• _WHAT TO DO_:
Check each line of the listing for the string "Navigate", count the lines that have it, and answer with that number only.

[Opening INPUT FOR THIS TASK section]

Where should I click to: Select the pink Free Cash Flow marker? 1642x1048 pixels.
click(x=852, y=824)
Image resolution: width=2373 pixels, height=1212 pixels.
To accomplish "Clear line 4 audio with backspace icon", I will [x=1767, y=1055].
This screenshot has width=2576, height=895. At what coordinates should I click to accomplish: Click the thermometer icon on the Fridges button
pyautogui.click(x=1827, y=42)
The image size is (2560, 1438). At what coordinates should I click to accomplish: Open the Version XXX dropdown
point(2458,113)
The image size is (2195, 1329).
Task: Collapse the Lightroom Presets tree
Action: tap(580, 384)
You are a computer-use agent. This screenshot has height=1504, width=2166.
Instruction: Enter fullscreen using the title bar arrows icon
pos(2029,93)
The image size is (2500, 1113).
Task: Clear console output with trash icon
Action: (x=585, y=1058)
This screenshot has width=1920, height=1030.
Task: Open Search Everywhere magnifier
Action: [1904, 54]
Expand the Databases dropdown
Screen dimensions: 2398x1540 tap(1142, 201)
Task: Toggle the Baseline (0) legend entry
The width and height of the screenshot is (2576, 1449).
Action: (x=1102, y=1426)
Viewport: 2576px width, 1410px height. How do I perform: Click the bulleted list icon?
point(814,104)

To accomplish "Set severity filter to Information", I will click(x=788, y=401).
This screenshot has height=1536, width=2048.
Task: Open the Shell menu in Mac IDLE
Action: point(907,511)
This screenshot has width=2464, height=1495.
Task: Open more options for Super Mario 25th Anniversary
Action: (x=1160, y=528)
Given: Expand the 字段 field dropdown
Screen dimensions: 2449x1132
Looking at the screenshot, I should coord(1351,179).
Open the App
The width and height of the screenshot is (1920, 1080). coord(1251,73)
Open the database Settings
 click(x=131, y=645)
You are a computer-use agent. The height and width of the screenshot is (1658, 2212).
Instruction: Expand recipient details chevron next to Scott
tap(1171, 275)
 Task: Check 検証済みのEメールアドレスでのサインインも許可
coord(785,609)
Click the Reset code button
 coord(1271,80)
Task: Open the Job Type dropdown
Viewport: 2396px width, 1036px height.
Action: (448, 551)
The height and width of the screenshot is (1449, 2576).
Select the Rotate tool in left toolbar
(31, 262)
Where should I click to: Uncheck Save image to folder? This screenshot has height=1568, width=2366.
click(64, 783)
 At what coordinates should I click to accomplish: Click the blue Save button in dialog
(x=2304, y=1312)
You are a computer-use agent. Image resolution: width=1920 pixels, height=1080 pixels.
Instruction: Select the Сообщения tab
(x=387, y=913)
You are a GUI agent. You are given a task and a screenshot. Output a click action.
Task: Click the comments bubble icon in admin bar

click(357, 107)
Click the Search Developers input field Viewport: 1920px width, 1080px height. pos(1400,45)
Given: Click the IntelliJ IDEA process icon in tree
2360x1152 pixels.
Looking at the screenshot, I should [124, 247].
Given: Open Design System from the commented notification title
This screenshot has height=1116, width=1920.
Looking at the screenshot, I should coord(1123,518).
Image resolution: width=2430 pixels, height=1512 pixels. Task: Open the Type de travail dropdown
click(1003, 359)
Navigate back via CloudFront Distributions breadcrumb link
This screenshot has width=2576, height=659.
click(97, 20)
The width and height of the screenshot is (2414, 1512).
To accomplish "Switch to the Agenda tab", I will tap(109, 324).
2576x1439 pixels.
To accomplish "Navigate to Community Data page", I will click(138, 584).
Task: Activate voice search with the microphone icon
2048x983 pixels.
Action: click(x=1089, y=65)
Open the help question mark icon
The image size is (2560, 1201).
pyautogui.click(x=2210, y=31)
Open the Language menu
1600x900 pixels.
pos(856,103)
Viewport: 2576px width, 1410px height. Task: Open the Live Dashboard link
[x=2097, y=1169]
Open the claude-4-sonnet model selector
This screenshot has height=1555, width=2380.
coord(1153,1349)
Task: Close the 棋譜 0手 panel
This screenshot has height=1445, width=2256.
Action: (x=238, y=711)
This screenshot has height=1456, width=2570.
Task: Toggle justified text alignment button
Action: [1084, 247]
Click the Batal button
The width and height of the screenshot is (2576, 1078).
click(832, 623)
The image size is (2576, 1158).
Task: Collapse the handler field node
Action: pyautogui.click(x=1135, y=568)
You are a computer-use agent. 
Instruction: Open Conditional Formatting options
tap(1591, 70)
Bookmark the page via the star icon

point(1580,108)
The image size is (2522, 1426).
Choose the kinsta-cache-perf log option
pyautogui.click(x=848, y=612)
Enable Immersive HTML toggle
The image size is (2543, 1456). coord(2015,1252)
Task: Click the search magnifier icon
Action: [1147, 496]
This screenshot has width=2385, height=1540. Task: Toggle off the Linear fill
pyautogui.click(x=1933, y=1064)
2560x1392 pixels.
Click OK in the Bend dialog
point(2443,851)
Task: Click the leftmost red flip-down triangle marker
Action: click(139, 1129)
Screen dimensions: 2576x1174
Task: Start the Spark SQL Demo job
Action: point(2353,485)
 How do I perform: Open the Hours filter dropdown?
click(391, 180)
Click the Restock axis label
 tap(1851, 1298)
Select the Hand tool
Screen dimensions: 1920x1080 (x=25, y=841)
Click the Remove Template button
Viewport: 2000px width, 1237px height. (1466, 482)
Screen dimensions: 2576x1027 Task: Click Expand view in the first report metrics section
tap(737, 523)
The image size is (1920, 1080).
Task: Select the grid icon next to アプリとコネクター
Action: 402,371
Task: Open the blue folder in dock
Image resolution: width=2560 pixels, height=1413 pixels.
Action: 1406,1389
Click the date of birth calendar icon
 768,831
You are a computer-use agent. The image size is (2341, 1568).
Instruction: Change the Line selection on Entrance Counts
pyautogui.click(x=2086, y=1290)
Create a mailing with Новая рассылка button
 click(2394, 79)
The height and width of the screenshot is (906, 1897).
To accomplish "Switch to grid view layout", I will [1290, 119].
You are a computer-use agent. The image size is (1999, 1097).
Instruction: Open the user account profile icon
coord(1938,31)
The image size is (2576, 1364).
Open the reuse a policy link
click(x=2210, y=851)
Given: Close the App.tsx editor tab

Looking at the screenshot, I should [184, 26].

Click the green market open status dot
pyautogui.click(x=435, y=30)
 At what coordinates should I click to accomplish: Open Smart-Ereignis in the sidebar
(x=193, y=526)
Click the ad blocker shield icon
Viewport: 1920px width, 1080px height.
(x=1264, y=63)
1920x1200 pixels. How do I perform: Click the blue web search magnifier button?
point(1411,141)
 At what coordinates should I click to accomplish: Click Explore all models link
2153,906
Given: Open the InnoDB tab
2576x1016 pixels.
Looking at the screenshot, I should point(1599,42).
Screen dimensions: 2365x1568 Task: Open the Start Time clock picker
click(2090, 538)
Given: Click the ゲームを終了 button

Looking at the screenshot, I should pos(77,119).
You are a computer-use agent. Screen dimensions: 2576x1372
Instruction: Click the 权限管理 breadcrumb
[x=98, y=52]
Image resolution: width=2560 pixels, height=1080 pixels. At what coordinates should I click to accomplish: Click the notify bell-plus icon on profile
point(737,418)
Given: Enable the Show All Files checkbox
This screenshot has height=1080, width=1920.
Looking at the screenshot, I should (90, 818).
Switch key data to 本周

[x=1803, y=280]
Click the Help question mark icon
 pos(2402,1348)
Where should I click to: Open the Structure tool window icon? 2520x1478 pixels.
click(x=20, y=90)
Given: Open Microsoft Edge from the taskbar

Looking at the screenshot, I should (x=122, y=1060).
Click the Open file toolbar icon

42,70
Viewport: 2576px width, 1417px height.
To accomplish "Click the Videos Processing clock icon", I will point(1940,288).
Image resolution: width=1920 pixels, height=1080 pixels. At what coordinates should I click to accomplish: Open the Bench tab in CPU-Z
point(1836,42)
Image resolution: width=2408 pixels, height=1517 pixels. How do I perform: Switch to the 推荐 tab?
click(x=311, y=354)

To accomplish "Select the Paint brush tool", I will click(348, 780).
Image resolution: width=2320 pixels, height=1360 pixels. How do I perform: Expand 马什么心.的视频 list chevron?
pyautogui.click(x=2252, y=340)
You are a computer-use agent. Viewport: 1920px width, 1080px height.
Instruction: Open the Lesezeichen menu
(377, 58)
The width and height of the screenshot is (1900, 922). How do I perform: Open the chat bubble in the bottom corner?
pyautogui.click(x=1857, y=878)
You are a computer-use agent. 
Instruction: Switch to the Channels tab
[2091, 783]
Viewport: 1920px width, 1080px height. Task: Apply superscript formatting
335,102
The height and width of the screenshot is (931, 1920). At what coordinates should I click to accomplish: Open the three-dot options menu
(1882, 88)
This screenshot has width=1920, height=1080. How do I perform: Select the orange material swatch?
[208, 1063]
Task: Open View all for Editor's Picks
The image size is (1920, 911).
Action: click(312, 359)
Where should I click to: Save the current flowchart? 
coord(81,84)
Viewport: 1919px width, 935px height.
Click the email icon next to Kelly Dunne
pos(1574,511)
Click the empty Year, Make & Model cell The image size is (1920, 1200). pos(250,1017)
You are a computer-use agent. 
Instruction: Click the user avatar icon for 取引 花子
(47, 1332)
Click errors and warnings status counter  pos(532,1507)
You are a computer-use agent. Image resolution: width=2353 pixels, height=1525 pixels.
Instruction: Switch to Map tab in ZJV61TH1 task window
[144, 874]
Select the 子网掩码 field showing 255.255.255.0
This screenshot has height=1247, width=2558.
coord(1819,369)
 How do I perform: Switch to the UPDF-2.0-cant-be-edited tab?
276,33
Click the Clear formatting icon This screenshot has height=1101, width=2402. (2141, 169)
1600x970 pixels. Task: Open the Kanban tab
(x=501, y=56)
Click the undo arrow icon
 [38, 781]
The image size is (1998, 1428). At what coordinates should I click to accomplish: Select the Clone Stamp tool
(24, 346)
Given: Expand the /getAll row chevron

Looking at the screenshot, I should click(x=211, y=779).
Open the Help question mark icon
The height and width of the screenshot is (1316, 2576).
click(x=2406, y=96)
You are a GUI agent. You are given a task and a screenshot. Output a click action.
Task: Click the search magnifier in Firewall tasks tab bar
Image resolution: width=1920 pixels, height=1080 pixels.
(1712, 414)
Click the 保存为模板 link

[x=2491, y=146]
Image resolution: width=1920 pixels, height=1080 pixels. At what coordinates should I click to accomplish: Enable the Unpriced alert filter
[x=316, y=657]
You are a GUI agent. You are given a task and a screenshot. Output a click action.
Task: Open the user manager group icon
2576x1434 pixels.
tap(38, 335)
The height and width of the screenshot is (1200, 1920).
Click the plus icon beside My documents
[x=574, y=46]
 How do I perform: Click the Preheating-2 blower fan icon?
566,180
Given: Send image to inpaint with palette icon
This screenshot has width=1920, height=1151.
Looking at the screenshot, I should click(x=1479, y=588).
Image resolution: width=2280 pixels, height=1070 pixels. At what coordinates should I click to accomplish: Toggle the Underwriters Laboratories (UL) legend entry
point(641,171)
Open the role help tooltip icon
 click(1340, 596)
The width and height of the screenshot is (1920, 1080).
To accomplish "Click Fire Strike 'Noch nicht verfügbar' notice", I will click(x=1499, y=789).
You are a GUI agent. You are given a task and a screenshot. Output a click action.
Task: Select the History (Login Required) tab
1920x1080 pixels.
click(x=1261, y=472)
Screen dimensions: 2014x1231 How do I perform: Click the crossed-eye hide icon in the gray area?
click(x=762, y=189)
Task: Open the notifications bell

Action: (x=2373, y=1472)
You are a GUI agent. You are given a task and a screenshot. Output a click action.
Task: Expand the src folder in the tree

[Closing INPUT FOR THIS TASK section]

• _TASK RESPONSE_:
2